### The request
Lay out every line of the records below as a numbered list, omitting blank lines and leaving out the pictures.

Records from a data collection

# # #

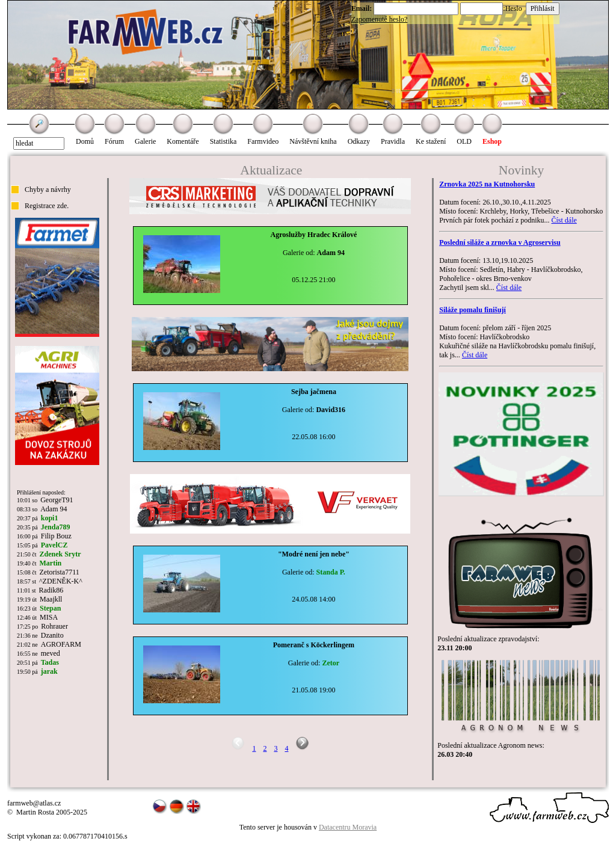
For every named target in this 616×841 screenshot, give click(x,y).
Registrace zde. (46, 206)
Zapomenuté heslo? (380, 19)
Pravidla (393, 141)
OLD (464, 141)
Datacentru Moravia (348, 827)
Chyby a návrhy (48, 189)
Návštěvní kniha (313, 141)
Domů (85, 141)
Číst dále (564, 220)
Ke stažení (431, 141)
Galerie (145, 141)
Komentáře (182, 141)
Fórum (114, 141)
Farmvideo (263, 141)
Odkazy (359, 141)
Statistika (223, 141)
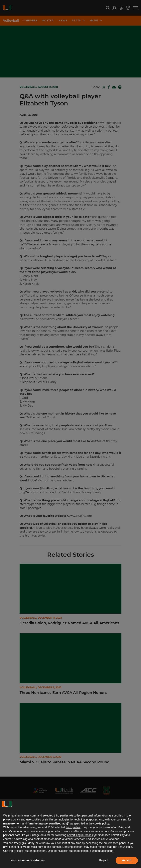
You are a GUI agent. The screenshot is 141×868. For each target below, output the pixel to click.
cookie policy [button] (101, 824)
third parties (73, 827)
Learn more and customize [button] (27, 860)
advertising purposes (80, 835)
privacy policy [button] (11, 819)
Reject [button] (103, 860)
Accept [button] (127, 860)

# # #

### Result of this exercise
1. For every named target in this 616×841 screenshot, give click(x,y).
2. Registrace zde. (46, 206)
3. Zapomenuté heslo? (380, 19)
4. Pravidla (393, 141)
5. OLD (464, 141)
6. Datacentru Moravia (348, 827)
7. Chyby a návrhy (48, 189)
8. Návštěvní kniha (313, 141)
9. Domů (85, 141)
10. Číst dále (564, 220)
11. Ke stažení (431, 141)
12. Galerie (145, 141)
13. Komentáře (182, 141)
14. Fórum (114, 141)
15. Farmvideo (263, 141)
16. Odkazy (359, 141)
17. Statistika (223, 141)
18. You are a GUI agent. The screenshot is 141×868. For each target below, output the pixel to click.
19. cookie policy [button] (101, 824)
20. third parties (73, 827)
21. Learn more and customize [button] (27, 860)
22. advertising purposes (80, 835)
23. privacy policy [button] (11, 819)
24. Reject [button] (103, 860)
25. Accept [button] (127, 860)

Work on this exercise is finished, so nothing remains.